THE TASK - Copy each of the following rows back word for word, without changing anything.

MATERIAL SHOWN -
● ● ● ● ● ● ●

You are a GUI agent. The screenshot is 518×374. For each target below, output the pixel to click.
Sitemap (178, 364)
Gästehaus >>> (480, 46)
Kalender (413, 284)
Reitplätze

● ● ● ● ● ● ●

EXPECTED ANSWER -
You are a GUI agent. The screenshot is 518×374. For each target below, output the pixel to click.
Sitemap (178, 364)
Gästehaus >>> (480, 46)
Kalender (413, 284)
Reitplätze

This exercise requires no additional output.